Paul Newman and Joanne Woodward’s Manhattan Pied-à-Terre Can Be Yours for $10 Million
The Oscar-winning Hollywood legends owned the terraced Fifth Avenue penthouse since the early 1980s.
One of Hollywood’s most successful and enduring couples, Paul Newman and Joanne Woodward, long made their home on a 6.8-acre spread in Westport, Connecticut. For decades, they also maintained a penthouse pied-à-terre that Woodward, sixteen years after Newman’s death, has just hoisted onto the market for $9.95 million. Maintenance charges tally up to more than $13,000 per month, according to listings held by Noble Black and Jennifer Stillman of Douglas Elliman Real Estate.
According to The New York Times, the couple acquired the penthouse in the early 1980s and used it for weeks-long stays in the city and for entertaining prominent, high-powered friends such as Barack Obama, Bill Clinton, Tom Cruise, Cher, and Harry Belafonte. The sale is being handled by the couple’s children on behalf of Woodward, who largely retreated from public life after she was diagnosed with Alzheimer’s disease in 2007. Carefully maintained but not updated much in recent years, the top-floor spread retains original prewar features like nearly 11-foot ceilings, herringbone wood floors, a wood-burning fireplace, and decorative wood moldings and built-ins.

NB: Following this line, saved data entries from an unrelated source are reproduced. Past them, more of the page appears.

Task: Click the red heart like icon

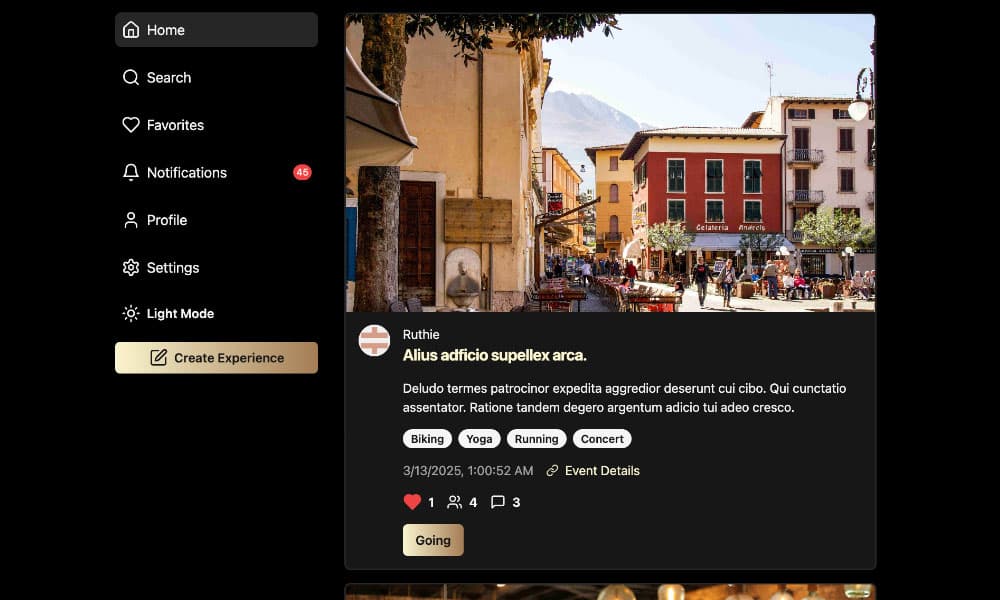Action: pos(412,502)
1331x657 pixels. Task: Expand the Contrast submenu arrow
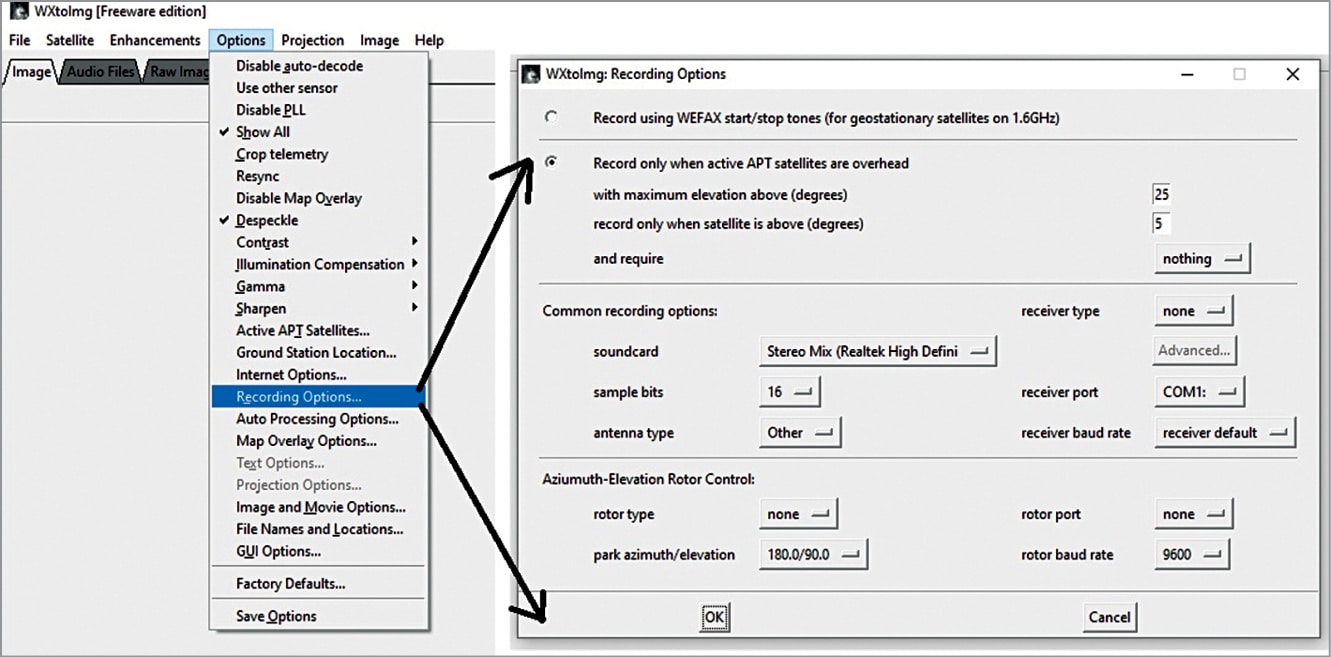pyautogui.click(x=414, y=242)
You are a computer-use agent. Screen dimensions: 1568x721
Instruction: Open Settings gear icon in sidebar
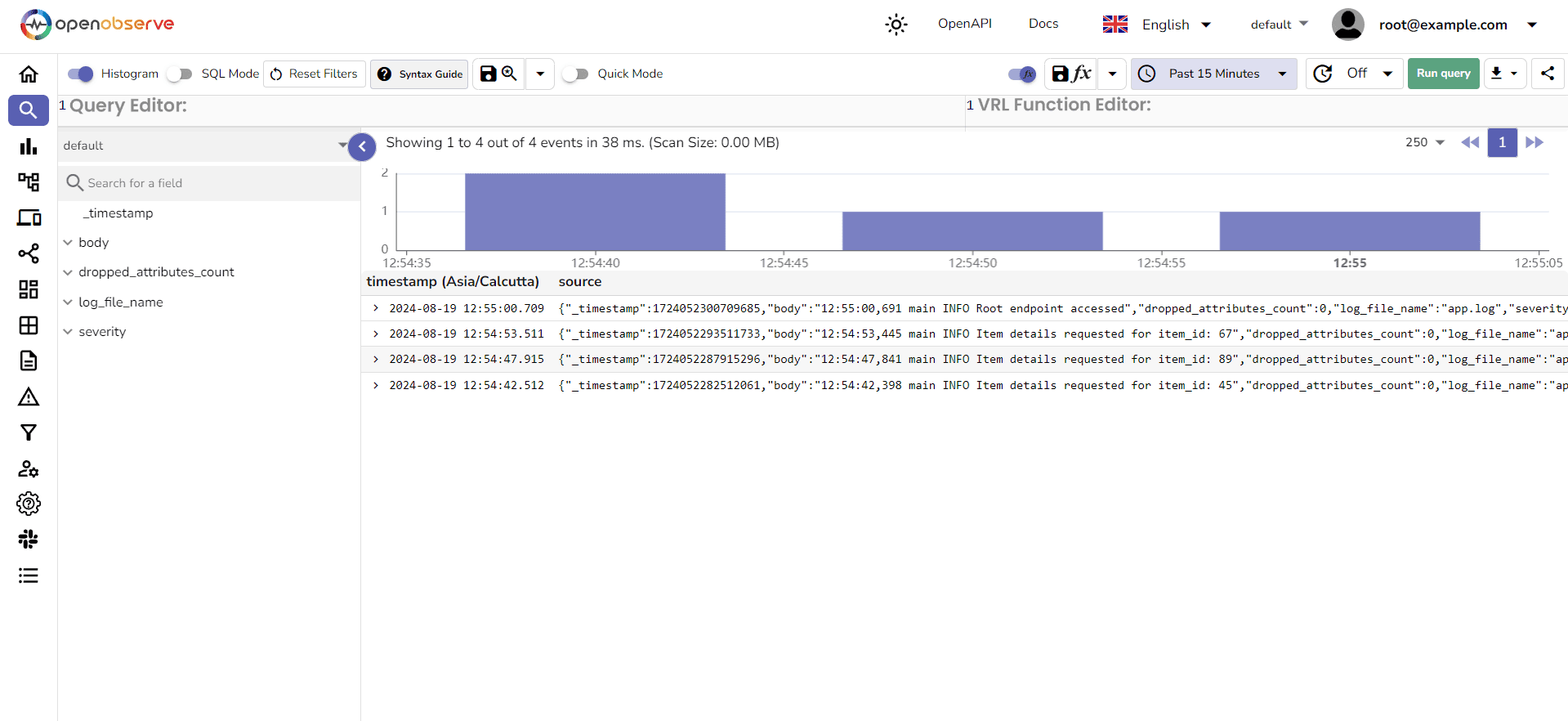[x=29, y=504]
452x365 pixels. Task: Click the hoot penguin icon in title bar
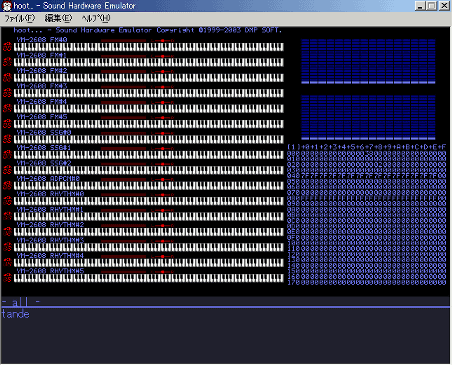[7, 6]
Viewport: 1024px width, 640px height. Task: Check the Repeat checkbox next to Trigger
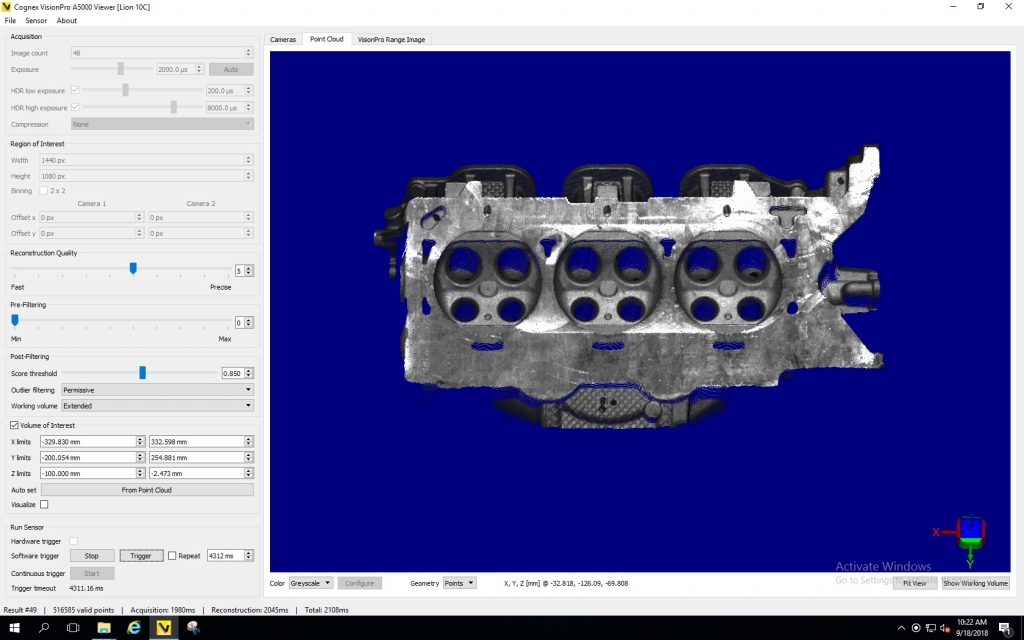(x=174, y=555)

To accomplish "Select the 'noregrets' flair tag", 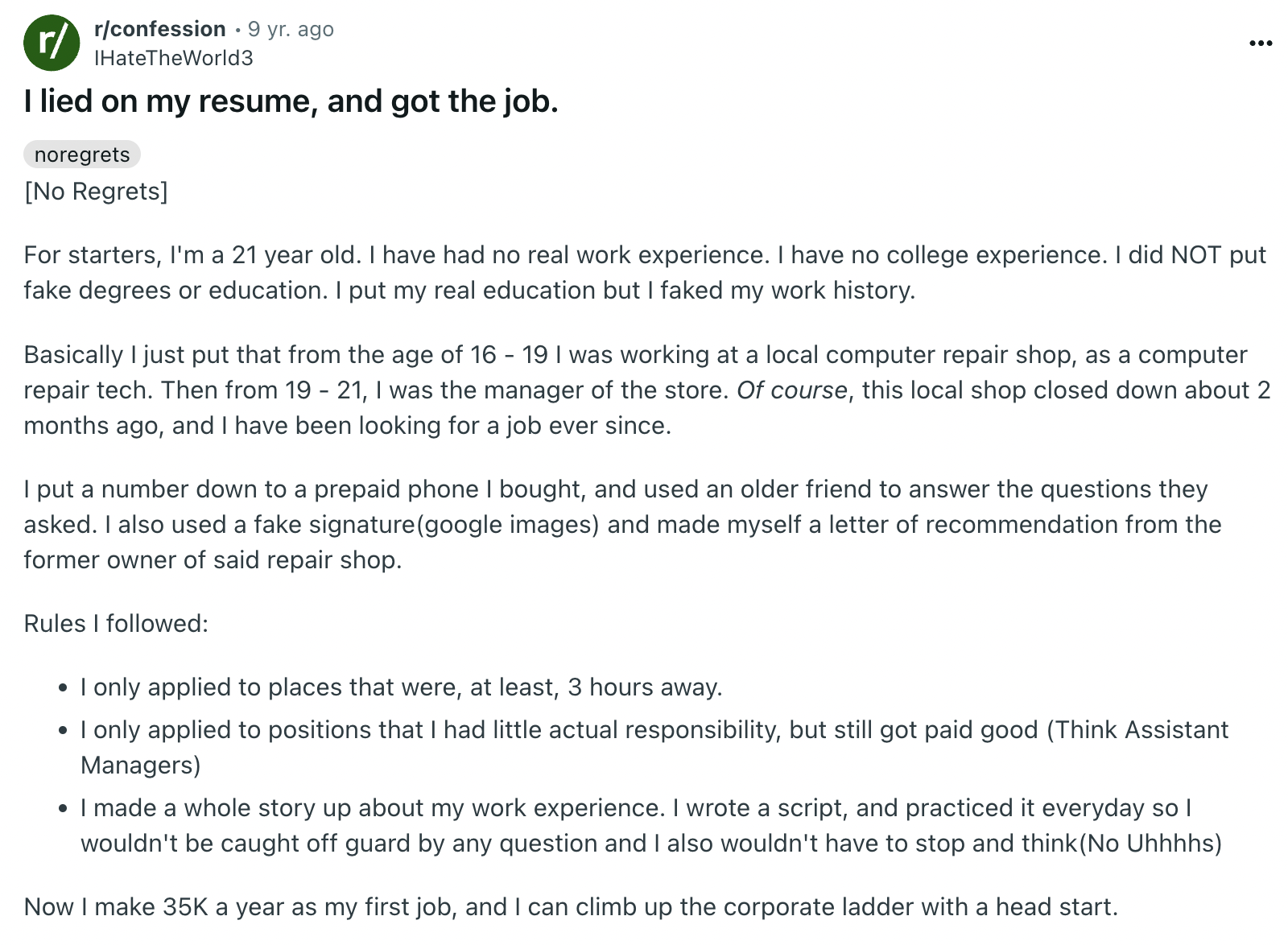I will click(81, 155).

The apartment is one of two penthouses atop a handsome, J.E.R. Carpenter-designed limestone-clad building, which was completed in 1925 and stands at the corner of East 93rd Street and Fifth Avenue across from the Jacqueline Kennedy Onassis Reservoir. One of the more distinguished cooperative apartment houses on Fifth Avenue, other notable residents over the years include another entertainment industry couple who have been married for decades, Michael J. Fox and Tracy Pollan, and James Gorman, the former CEO of Morgan Stanley, who will become chairman of The Walt Disney Company next year.